Extract the ordering of cells along the graph structure extracted in the above step (including smoothing, branch detection, and/or clustering).

#### 5.3.1 Topslam Approach

Standard approaches each miss at least one important component of the mapping problem. Monocle assumes a linear map, a highly unrealistic assumption.

Wishbone [25] makes use of a non-linear method but does not consider the *topography* of the map when developing pseudo time orderings. The topography of the epigenetic landscape influences distances between cells on the landscape, and therefore their effective relative positions to each other.

Our approach, a topologically corrected simultaneous localisation and mapping of cells, topslam, proposes to make use of a *probabilistic non-linear* dimensionality reduction technique, also used in many other single cell transcriptomics applications [3-5,22]. The probabilistic nature of the dimensionality reduction technique is used for extracting the Waddington landscapes *with* associated uncertainties. Further, we are able to take account of the local topography when extracting pseudo times, correcting distances by applying non Euclidean metrics along the landscape [30].

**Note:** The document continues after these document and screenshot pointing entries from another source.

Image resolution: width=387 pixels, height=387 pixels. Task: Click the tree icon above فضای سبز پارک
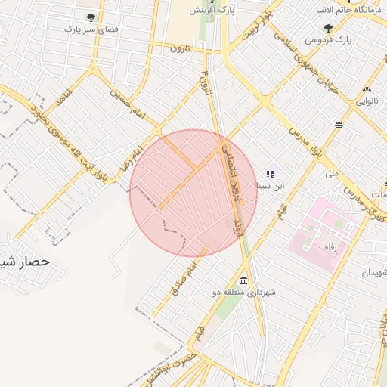pos(91,17)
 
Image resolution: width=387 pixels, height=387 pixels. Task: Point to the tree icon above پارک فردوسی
pos(328,27)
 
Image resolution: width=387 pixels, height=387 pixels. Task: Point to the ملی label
pos(332,173)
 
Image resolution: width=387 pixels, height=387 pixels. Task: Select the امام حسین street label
pos(127,100)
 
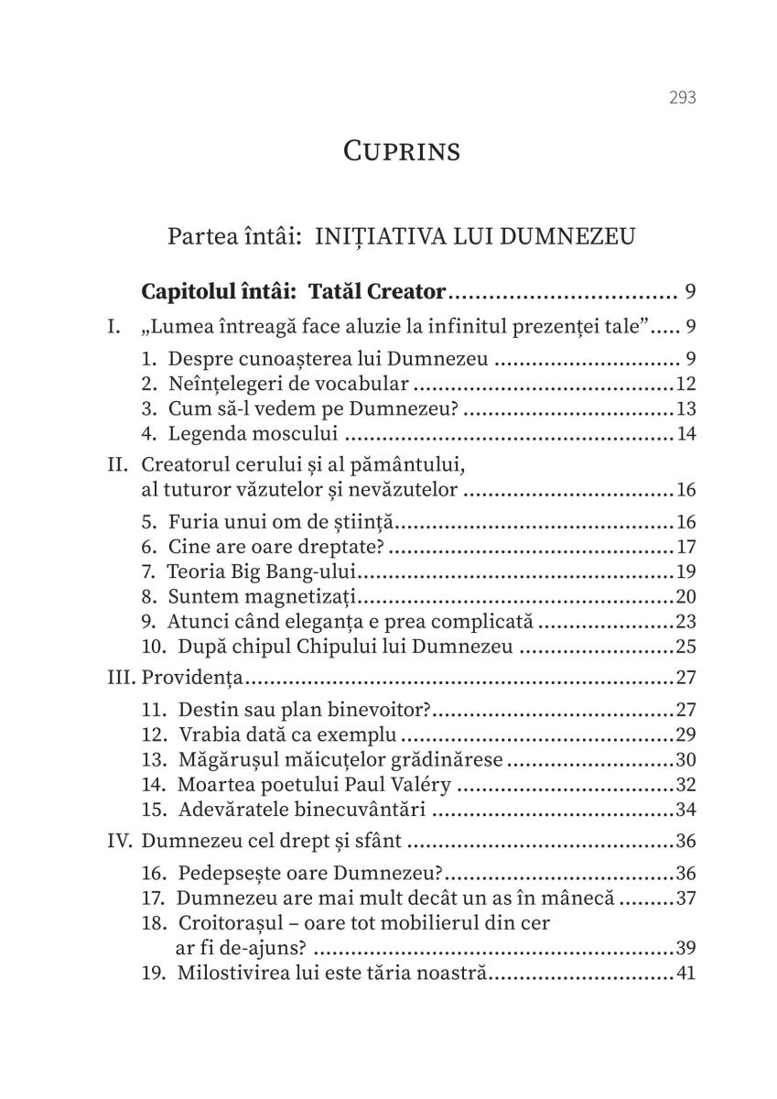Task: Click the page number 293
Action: click(x=683, y=97)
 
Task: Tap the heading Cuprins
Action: click(x=402, y=150)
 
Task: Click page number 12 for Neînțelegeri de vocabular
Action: click(x=685, y=382)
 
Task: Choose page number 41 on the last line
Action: click(x=685, y=973)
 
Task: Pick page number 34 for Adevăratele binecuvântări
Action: click(x=685, y=809)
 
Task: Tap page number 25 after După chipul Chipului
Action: click(x=685, y=647)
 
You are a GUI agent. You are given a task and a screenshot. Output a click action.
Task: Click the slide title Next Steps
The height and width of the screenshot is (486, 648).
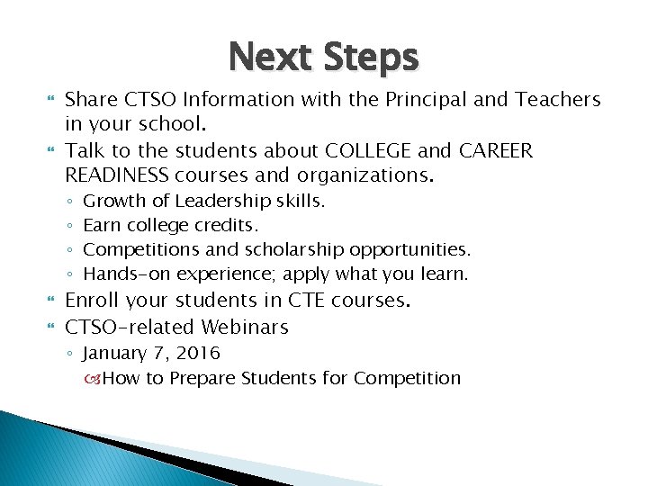[x=323, y=58]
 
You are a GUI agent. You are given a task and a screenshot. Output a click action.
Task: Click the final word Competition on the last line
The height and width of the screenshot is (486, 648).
[x=407, y=378]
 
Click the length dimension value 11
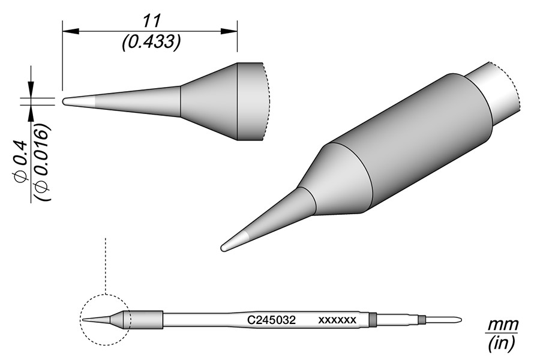(152, 22)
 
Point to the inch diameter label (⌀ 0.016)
(43, 162)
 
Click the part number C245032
(271, 320)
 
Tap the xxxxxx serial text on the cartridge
(337, 320)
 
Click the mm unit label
(502, 325)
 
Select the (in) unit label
(502, 343)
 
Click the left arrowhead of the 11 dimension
(71, 31)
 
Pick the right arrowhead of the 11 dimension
(229, 31)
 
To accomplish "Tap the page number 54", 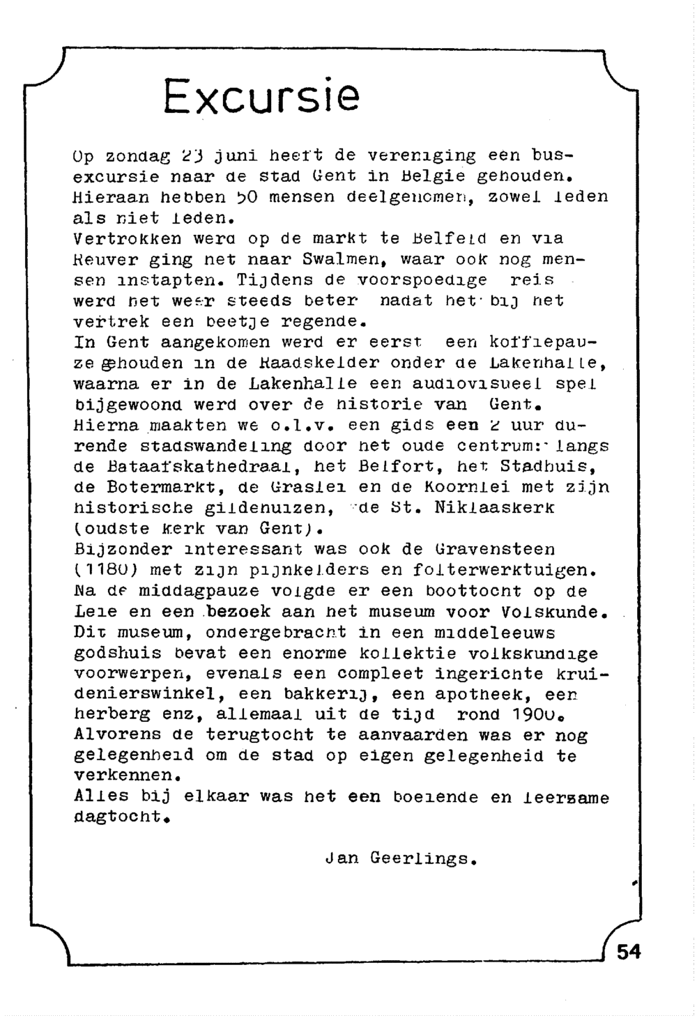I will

To perform pseudo time extraction with topslam we build a minimum spanning tree (or k-nearest-neighbour graph) along the latent landscape uncovered by topslam. This allows the spanning tree to naturally follow the landscape topography and makes any corrections post extraction obsolete. For a more detailed description of the approach see supplementary material [S3,S4].

## Funding

MZ is grateful for financial support from the European Union 7th Framework Programme through the Marie Curie Initial Training Network *Machine Learning for Personalized Medicine* MLPM2012, Grant No. 316861.

## Acknowledgements

The authors would like to thank Aleksandra Kołodziejczyk, Alexis Boukouvalas, Florian Büttner, Sarah Teichmann, and Magnus Rattray for useful discussion and clarifying correspondence.